Uma alternativa política para a saída da crise actual – exigência que parece cada vez impor-se mais na própria opinião pública – depara, no caso português, com o dramático dilema em que a solução se encontra presa no problema que a originou (ou pelo menos a permitiu)! É que se não parece possível resolver a situação com este PS, afigura-se de igual modo impossível, por enquanto, encontrar uma saída sem este PS. Estaremos de novo pendentes de mais uma pirueta? A entrevista de Mário Soares ao ‘I’ (8/Maio), aconselhando o PS a romper o acordo com a troika, é muito elucidativa (mesmo reconhecendo que, hoje, o peso das opiniões do histórico socialista é meramente simbólico e de pouca eficácia no seio da actual liderança do partido)!
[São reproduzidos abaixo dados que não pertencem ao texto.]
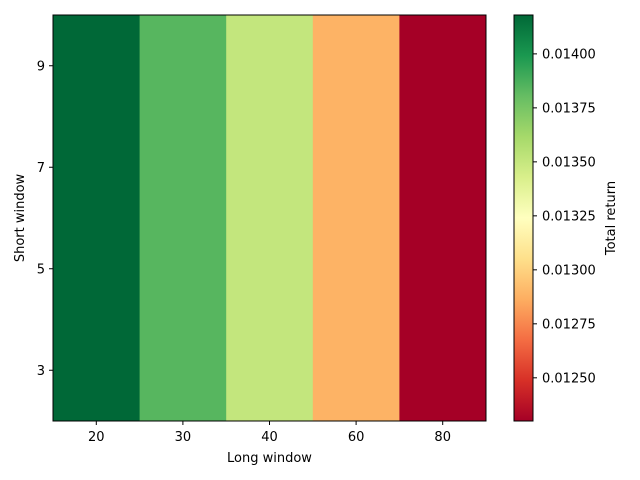 The height and width of the screenshot is (480, 640). What do you see at coordinates (569, 54) in the screenshot?
I see `colorbar-tick-label: 0.01400` at bounding box center [569, 54].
Resta então ver até que ponto os resultados das eleições francesas – considerando as promessas do eleito presidente socialista Hollande... – e das gregas – com a rejeição unânime da austeridade num contexto de ingovernável fragmentação eleitoral – introduzem, neste contexto, alguma novidade. Para já soou o alarme nas hostes liberais, sucedem-se as declarações dos responsáveis pela condução do actual poder insistindo no cumprimento dos acordos firmados, prevenindo desde já eventuais ondas de choque do ‘mau exemplo’ grego. Indisfarçável o nervosismo dos famigerados mercados, tanto como o dos comentadores habituais que, sem perderem a arrogância que o acesso ao poder lhes confere, se foram posicionando entre a displicente desvalorização e a avaliação negativa dos resultados (ainda assim maiores concessões ao ‘bico-de-obra’ grego!).

Mesmo que o gesto de Hollande não passe, para já, disso mesmo, de um gesto apenas, abre-se uma brecha para uma nova dinâmica nos próximos tempos. Afinal nem tudo está perdido!